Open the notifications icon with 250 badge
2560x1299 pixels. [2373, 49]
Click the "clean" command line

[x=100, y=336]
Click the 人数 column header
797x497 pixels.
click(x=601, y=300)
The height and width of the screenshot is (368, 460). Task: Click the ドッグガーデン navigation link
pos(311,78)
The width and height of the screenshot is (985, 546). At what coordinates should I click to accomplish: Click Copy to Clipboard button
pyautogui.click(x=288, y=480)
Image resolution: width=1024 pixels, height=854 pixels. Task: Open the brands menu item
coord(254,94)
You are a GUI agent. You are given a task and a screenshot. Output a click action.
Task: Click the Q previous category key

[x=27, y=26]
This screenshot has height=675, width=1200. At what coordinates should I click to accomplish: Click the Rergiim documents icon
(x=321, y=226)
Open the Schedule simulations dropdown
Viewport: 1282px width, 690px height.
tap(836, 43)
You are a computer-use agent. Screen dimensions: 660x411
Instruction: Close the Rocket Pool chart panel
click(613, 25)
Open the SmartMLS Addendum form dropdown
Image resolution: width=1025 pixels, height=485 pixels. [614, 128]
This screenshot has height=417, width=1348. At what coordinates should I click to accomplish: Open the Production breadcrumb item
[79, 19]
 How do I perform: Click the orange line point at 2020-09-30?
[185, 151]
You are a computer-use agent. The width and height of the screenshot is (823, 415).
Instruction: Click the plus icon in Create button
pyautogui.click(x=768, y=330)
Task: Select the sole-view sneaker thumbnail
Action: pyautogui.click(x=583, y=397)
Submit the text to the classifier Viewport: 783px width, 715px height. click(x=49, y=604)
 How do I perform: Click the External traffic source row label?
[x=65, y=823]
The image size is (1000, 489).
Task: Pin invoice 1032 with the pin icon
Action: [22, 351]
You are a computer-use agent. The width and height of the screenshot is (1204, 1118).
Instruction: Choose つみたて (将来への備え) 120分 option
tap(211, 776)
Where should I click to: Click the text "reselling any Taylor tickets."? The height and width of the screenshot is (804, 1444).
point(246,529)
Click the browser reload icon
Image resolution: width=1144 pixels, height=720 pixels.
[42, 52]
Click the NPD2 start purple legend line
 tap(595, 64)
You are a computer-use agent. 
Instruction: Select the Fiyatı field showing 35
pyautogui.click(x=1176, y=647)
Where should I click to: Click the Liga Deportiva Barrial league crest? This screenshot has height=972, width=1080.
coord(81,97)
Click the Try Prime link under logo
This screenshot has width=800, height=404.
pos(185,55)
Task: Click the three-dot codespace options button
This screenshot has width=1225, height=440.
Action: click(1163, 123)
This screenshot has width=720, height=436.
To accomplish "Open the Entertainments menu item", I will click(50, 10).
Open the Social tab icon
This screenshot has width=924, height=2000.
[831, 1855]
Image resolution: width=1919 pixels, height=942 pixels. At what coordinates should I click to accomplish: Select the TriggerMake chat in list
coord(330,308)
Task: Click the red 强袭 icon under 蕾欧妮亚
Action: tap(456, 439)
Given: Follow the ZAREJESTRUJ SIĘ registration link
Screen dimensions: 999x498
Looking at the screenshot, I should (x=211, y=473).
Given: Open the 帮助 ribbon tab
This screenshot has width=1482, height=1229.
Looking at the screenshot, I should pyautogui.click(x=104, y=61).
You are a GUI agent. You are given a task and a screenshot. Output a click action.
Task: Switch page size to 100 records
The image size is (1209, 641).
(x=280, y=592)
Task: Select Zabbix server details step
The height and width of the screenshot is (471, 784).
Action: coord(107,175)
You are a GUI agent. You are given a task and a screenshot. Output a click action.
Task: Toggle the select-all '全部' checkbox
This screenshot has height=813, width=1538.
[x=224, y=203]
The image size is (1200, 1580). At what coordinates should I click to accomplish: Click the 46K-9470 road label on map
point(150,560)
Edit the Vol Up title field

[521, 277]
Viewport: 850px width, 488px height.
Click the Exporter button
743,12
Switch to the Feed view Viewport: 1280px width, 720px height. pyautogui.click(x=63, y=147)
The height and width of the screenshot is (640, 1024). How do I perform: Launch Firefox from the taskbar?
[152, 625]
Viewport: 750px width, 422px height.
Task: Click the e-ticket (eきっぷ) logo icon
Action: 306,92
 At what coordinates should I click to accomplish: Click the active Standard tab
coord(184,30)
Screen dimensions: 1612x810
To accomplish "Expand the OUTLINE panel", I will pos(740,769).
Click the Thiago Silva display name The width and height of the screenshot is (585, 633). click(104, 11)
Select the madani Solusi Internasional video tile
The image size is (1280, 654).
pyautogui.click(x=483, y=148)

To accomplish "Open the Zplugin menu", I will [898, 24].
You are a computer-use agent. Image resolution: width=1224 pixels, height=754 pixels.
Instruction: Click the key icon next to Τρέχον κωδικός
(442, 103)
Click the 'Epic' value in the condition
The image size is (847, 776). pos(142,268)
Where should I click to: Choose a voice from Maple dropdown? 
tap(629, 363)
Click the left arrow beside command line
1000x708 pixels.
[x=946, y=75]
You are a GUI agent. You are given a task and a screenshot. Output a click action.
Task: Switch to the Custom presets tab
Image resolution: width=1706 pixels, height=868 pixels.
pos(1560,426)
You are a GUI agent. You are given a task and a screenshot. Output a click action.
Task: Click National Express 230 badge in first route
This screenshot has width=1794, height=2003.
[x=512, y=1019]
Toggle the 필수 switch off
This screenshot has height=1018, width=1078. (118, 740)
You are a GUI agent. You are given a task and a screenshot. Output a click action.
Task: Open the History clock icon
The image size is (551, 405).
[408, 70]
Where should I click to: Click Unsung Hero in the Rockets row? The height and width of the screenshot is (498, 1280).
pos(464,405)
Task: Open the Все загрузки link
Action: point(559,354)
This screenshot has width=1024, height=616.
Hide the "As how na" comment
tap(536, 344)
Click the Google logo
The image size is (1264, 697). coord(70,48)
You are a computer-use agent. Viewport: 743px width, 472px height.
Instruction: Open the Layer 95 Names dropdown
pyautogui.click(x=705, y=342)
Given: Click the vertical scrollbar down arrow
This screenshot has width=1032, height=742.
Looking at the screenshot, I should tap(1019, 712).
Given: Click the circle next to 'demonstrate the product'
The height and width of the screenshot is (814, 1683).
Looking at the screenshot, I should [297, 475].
-*-
**Exercise**: Please show every line of the material that contains the string "will".

**Finished task**:
To accomplish "Open the Entertainments menu item", I will click(50, 10).
To accomplish "Expand the OUTLINE panel", I will pos(740,769).
To accomplish "Open the Zplugin menu", I will [898, 24].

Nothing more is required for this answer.